Rewrite this listing as a numbered list, omitting any blank lines.

● ● ●

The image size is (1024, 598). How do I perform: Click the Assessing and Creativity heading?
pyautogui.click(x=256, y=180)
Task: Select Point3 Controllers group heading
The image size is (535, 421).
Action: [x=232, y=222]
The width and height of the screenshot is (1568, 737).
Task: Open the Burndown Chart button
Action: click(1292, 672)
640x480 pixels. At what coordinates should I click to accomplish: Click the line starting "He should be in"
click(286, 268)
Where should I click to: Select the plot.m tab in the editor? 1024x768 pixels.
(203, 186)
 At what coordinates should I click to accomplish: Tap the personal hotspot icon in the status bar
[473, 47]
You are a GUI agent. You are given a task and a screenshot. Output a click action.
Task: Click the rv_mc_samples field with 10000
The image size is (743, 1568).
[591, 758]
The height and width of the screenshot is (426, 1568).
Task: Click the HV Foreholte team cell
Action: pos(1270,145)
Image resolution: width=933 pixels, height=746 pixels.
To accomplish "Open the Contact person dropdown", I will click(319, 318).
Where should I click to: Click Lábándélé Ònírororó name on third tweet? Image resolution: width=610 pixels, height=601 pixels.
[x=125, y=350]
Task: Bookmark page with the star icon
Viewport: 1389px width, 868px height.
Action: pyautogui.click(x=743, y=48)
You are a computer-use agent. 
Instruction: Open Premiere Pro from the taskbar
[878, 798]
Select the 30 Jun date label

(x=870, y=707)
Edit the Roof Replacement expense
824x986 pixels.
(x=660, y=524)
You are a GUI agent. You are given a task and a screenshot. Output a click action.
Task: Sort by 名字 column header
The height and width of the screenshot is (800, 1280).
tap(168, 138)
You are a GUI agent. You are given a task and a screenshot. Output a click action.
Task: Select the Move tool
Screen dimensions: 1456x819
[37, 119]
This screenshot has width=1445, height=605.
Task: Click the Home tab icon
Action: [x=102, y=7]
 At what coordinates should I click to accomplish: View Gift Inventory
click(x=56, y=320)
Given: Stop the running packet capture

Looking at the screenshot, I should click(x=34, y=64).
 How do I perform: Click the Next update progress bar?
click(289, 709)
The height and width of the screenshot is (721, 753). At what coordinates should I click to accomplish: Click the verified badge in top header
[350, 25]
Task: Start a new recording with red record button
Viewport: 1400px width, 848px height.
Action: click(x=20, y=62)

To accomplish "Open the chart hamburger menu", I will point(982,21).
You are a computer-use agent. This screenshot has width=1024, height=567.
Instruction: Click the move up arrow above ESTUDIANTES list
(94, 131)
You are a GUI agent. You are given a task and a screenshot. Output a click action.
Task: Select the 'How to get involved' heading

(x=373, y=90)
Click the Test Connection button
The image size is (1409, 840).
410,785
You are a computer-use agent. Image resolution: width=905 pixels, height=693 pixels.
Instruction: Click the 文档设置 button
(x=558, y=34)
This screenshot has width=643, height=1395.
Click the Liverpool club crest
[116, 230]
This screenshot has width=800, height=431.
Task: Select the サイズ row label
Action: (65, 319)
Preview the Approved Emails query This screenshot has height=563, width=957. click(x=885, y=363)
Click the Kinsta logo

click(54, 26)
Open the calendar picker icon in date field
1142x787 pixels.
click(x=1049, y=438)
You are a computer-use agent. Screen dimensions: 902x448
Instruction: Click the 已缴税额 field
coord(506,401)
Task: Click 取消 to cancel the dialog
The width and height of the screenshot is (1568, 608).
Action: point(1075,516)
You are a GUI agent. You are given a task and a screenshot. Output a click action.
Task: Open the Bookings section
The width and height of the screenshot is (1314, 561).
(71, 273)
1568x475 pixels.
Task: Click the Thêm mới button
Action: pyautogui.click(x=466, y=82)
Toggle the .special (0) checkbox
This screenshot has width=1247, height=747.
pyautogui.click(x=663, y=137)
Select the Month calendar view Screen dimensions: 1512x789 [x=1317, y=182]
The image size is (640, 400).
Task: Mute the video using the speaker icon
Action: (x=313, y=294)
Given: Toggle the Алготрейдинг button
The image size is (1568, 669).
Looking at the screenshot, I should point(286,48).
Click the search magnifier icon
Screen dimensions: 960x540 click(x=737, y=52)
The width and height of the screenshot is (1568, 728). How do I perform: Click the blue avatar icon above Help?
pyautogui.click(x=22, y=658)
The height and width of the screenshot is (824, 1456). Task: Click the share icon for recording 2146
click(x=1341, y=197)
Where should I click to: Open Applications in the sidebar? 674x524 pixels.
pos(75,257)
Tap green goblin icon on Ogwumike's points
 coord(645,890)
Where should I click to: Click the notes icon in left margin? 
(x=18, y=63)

● ● ●

WRITTEN SOLUTION:
1. The image size is (1024, 598). How do I perform: Click the Assessing and Creativity heading?
2. pyautogui.click(x=256, y=180)
3. Task: Select Point3 Controllers group heading
4. The image size is (535, 421).
5. Action: [x=232, y=222]
6. The width and height of the screenshot is (1568, 737).
7. Task: Open the Burndown Chart button
8. Action: click(1292, 672)
9. 640x480 pixels. At what coordinates should I click to accomplish: Click the line starting "He should be in"
10. click(286, 268)
11. Where should I click to: Select the plot.m tab in the editor? 1024x768 pixels.
12. (203, 186)
13.  At what coordinates should I click to accomplish: Tap the personal hotspot icon in the status bar
14. [473, 47]
15. You are a GUI agent. You are given a task and a screenshot. Output a click action.
16. Task: Click the rv_mc_samples field with 10000
17. The image size is (743, 1568).
18. [591, 758]
19. The height and width of the screenshot is (426, 1568).
20. Task: Click the HV Foreholte team cell
21. Action: pos(1270,145)
22. Image resolution: width=933 pixels, height=746 pixels.
23. To accomplish "Open the Contact person dropdown", I will click(319, 318).
24. Where should I click to: Click Lábándélé Ònírororó name on third tweet? Image resolution: width=610 pixels, height=601 pixels.
25. [x=125, y=350]
26. Task: Bookmark page with the star icon
27. Viewport: 1389px width, 868px height.
28. Action: pyautogui.click(x=743, y=48)
29. You are a computer-use agent. 
30. Instruction: Open Premiere Pro from the taskbar
31. [878, 798]
32. Select the 30 Jun date label
33. (x=870, y=707)
34. Edit the Roof Replacement expense
35. 824x986 pixels.
36. (x=660, y=524)
37. You are a GUI agent. You are given a task and a screenshot. Output a click action.
38. Task: Sort by 名字 column header
39. The height and width of the screenshot is (800, 1280).
40. tap(168, 138)
41. You are a GUI agent. You are given a task and a screenshot. Output a click action.
42. Task: Select the Move tool
43. Screen dimensions: 1456x819
44. [37, 119]
45. This screenshot has width=1445, height=605.
46. Task: Click the Home tab icon
47. Action: [x=102, y=7]
48.  At what coordinates should I click to accomplish: View Gift Inventory
49. click(x=56, y=320)
50. Given: Stop the running packet capture
51. Looking at the screenshot, I should click(x=34, y=64).
52.  How do I perform: Click the Next update progress bar?
53. click(289, 709)
54. The height and width of the screenshot is (721, 753). At what coordinates should I click to accomplish: Click the verified badge in top header
55. [350, 25]
56. Task: Start a new recording with red record button
57. Viewport: 1400px width, 848px height.
58. Action: click(x=20, y=62)
59. To accomplish "Open the chart hamburger menu", I will point(982,21).
60. You are a computer-use agent. This screenshot has width=1024, height=567.
61. Instruction: Click the move up arrow above ESTUDIANTES list
62. (94, 131)
63. You are a GUI agent. You are given a task and a screenshot. Output a click action.
64. Task: Select the 'How to get involved' heading
65. (x=373, y=90)
66. Click the Test Connection button
67. The image size is (1409, 840).
68. 410,785
69. You are a computer-use agent. Image resolution: width=905 pixels, height=693 pixels.
70. Instruction: Click the 文档设置 button
71. (x=558, y=34)
72. This screenshot has width=643, height=1395.
73. Click the Liverpool club crest
74. [116, 230]
75. This screenshot has width=800, height=431.
76. Task: Select the サイズ row label
77. Action: (65, 319)
78. Preview the Approved Emails query This screenshot has height=563, width=957. click(x=885, y=363)
79. Click the Kinsta logo
80. click(54, 26)
81. Open the calendar picker icon in date field
82. 1142x787 pixels.
83. click(x=1049, y=438)
84. You are a computer-use agent. Screen dimensions: 902x448
85. Instruction: Click the 已缴税额 field
86. coord(506,401)
87. Task: Click 取消 to cancel the dialog
88. The width and height of the screenshot is (1568, 608).
89. Action: point(1075,516)
90. You are a GUI agent. You are given a task and a screenshot. Output a click action.
91. Task: Open the Bookings section
92. The width and height of the screenshot is (1314, 561).
93. (71, 273)
94. 1568x475 pixels.
95. Task: Click the Thêm mới button
96. Action: pyautogui.click(x=466, y=82)
97. Toggle the .special (0) checkbox
98. This screenshot has width=1247, height=747.
99. pyautogui.click(x=663, y=137)
100. Select the Month calendar view Screen dimensions: 1512x789 [x=1317, y=182]
101. The image size is (640, 400).
102. Task: Mute the video using the speaker icon
103. Action: (x=313, y=294)
104. Given: Toggle the Алготрейдинг button
105. The image size is (1568, 669).
106. Looking at the screenshot, I should point(286,48).
107. Click the search magnifier icon
108. Screen dimensions: 960x540 click(x=737, y=52)
109. The width and height of the screenshot is (1568, 728). How do I perform: Click the blue avatar icon above Help?
110. pyautogui.click(x=22, y=658)
111. The height and width of the screenshot is (824, 1456). Task: Click the share icon for recording 2146
112. click(x=1341, y=197)
113. Where should I click to: Open Applications in the sidebar? 674x524 pixels.
114. pos(75,257)
115. Tap green goblin icon on Ogwumike's points
116.  coord(645,890)
117. Where should I click to: Click the notes icon in left margin? 
118. (x=18, y=63)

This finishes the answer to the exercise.